CRRC has continued to develop the German Transrapid technology under license from Thyssen-Krupp. CRRC’s latest CRRC600 series maglev train will be used on the planned 400km, $US 14.1bn maglev route connecting Shanghai with Ningbo via Hangzhou in China's Zhejiang province. The Shanghai - Hangzhou project was announced in 2020 and is expected to be completed by 2035.

Demolition work at the Emsland site, which began five years ago, has largely focussed on stripping out the valuable electrical equipment for recycling; none of the test track’s concrete structures have been demolished although new electrical equipment and refurbishment of the 31km elevated test track is required if the facility is to reopen.

Potential use of the Lathen site as a hyperloop test track has also been proposed by local politicians keen to attract technology companies to the area. The basic concrete structures could potentially support a hyperloop tube if further use for maglev vehicles is ruled out.
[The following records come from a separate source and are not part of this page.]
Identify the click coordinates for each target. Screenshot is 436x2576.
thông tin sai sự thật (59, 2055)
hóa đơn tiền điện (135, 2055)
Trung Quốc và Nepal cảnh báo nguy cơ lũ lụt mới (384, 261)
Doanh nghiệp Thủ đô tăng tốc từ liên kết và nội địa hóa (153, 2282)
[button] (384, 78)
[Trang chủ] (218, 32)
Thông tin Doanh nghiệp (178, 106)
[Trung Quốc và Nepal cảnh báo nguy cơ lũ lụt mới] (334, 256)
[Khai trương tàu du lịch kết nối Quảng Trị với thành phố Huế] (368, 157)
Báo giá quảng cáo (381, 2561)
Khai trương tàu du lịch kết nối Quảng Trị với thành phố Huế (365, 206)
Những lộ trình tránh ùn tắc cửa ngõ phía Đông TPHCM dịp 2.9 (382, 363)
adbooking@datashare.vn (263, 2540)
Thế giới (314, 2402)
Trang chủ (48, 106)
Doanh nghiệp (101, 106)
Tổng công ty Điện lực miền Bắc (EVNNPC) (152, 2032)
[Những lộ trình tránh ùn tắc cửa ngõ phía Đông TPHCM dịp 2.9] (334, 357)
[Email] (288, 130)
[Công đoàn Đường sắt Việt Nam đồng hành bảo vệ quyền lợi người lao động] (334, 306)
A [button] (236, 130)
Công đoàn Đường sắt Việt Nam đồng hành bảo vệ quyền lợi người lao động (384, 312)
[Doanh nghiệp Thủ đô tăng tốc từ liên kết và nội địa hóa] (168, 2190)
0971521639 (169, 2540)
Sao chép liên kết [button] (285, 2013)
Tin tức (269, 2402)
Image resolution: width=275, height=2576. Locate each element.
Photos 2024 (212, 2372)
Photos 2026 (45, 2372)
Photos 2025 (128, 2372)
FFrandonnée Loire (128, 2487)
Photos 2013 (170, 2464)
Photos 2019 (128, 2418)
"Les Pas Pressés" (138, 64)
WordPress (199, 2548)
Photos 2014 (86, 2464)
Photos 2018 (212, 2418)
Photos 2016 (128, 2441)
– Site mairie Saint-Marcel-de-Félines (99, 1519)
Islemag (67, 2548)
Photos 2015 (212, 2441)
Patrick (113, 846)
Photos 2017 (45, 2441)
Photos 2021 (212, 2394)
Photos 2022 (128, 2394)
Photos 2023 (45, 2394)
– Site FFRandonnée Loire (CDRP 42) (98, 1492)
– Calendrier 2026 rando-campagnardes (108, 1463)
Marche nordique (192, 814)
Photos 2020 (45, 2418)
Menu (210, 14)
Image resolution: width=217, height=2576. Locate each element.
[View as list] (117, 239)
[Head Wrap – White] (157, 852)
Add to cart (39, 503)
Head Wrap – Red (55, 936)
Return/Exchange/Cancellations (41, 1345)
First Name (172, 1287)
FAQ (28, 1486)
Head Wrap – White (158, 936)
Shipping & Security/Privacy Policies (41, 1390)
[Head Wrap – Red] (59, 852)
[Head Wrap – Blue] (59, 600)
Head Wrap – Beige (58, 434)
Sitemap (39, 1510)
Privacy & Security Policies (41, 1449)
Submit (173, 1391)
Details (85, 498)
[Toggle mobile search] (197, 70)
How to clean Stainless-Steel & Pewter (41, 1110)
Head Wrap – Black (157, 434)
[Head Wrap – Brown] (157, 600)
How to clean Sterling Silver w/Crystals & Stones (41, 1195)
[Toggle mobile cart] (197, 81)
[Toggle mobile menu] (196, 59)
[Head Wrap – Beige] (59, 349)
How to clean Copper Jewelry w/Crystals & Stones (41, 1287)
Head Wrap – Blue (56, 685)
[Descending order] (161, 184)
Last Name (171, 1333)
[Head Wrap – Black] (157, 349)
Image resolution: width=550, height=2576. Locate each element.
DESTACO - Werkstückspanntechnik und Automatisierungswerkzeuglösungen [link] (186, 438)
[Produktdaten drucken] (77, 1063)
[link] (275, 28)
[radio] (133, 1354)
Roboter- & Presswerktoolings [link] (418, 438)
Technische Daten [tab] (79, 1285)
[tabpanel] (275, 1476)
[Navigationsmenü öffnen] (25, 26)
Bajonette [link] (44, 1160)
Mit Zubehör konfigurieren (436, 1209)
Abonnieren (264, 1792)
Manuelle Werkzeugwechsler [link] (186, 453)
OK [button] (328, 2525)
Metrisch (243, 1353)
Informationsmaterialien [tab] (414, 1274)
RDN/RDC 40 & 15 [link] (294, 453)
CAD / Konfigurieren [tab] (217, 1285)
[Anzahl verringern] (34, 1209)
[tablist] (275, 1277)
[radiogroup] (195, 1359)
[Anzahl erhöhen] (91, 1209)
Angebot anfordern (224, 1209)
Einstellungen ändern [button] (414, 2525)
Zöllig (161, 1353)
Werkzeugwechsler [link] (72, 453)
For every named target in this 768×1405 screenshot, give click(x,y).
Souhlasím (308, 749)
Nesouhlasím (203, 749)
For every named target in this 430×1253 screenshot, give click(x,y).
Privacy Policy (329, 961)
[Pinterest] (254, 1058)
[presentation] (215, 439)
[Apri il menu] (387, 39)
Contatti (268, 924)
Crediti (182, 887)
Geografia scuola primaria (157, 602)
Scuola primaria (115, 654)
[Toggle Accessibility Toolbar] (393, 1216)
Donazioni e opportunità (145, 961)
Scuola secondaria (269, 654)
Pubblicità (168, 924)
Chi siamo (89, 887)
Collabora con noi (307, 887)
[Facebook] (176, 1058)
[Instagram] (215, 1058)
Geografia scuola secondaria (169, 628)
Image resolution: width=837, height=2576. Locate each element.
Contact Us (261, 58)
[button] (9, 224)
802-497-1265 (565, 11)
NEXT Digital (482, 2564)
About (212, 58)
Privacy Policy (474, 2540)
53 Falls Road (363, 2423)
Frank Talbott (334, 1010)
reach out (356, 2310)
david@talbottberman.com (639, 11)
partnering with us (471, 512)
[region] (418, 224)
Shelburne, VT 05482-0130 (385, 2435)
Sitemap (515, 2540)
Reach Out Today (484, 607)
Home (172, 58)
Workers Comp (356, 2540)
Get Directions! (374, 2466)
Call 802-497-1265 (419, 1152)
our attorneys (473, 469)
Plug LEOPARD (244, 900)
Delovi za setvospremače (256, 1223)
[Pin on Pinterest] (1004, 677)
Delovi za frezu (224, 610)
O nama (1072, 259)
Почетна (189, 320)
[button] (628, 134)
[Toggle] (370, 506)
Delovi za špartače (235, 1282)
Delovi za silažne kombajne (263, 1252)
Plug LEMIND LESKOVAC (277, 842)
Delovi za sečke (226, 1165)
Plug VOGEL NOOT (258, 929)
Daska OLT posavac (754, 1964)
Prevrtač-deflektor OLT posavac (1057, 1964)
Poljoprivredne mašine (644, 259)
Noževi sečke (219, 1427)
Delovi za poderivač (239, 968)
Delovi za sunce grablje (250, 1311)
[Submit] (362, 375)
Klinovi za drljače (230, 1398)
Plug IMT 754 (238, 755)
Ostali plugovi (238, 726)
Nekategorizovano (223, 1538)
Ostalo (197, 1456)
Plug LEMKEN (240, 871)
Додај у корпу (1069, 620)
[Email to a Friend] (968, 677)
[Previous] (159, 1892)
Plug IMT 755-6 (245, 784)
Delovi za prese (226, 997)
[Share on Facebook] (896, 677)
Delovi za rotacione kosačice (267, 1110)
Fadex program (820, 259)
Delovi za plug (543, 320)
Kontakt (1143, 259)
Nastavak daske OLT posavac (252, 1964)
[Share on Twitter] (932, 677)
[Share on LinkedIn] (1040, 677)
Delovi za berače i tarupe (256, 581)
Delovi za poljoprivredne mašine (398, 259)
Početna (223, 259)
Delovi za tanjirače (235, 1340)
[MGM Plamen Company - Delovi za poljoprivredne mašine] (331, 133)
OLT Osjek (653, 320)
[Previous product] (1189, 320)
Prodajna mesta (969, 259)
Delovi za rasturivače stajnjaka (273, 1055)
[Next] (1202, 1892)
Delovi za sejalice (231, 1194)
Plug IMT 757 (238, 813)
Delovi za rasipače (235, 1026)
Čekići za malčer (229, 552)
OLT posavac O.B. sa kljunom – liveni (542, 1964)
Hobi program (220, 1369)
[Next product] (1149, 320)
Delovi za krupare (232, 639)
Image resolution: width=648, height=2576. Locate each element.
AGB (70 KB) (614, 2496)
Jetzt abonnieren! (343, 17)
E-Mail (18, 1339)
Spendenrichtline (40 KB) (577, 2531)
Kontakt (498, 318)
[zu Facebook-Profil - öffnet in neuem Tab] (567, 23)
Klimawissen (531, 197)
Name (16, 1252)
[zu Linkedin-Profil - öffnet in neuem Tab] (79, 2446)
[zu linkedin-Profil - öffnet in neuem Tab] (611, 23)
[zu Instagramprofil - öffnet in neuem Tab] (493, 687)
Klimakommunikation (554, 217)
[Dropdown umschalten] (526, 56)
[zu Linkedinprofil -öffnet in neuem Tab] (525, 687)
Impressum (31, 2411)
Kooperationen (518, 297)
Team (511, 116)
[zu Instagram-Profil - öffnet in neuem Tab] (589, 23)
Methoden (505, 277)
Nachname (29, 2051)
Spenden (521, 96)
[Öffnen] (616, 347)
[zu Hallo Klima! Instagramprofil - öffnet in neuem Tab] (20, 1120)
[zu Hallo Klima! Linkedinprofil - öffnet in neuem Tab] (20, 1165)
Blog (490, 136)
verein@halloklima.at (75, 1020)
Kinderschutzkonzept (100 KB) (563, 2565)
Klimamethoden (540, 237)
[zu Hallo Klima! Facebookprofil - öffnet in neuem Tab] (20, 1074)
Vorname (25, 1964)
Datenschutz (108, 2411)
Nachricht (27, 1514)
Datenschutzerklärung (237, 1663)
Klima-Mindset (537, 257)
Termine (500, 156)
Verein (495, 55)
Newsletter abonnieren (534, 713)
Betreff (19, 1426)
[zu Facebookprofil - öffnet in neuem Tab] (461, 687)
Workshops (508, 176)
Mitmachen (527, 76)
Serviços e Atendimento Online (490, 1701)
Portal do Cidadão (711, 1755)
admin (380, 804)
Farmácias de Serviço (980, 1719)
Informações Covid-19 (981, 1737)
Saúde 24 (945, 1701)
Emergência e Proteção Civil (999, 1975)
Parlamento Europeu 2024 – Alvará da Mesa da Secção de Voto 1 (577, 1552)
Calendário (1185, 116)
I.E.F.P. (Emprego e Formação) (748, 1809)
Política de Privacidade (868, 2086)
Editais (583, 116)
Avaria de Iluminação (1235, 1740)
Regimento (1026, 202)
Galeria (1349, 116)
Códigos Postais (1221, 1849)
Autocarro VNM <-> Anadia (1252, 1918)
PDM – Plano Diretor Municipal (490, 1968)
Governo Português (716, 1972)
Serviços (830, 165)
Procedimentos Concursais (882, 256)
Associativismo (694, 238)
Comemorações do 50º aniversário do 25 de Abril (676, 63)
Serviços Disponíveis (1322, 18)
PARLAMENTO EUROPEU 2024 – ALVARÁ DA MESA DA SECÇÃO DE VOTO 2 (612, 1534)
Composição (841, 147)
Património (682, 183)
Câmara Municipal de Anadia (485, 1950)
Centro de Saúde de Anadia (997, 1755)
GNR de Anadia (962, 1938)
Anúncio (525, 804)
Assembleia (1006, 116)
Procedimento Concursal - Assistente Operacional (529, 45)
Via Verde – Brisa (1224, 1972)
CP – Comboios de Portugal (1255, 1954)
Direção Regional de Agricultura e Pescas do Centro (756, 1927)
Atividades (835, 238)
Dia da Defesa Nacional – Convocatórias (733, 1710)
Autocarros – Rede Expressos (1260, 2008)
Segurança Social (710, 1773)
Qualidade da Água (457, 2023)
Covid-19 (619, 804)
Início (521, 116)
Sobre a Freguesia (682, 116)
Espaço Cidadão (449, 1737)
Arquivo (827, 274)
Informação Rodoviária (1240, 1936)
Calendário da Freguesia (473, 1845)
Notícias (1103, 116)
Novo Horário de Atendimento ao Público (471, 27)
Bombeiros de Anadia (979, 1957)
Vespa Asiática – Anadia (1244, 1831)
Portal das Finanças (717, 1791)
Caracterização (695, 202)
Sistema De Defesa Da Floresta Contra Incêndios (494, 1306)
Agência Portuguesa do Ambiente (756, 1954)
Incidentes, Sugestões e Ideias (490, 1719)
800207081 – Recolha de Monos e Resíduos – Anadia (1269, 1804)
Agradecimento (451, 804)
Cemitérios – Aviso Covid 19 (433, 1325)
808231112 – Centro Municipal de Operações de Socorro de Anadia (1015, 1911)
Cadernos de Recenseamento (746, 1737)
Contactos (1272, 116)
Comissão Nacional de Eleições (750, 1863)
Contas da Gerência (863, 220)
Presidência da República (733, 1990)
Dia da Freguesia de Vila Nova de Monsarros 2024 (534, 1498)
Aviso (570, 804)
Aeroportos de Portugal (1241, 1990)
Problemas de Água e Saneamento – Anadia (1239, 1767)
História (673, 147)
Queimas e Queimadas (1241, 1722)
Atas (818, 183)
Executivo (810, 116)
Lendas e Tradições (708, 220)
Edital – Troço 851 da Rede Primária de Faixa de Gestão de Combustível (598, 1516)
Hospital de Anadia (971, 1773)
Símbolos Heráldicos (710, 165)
The test circuit was built between 1980 and 1983, and used to test Transrapid maglev prototypes until 2010 with all testing ceasing in 2011. Closure followed a fatal accident that killed 23 people on September 22 2006. The later Transrapid prototype vehicles were designed for speeds of up to 500km/h and could seat 156 passengers.

Despite the German government and industry committing €850m of research and development since the late 1960s, the only commercial sale of Transrapid technology was to China for the 30km 430km/h line connecting Shanghai Pudong Airport with Longyang Road metro station to the southeast of the city centre, which opened in 2003.

Plans for an inter-city route from Berlin to Hamburg were proposed and dropped in the late 1990s. Planning work for a shorter Transrapid line from Munich Airport to Munich main station ended in 2008 causing most of the German industrial partners to drop their support and funding.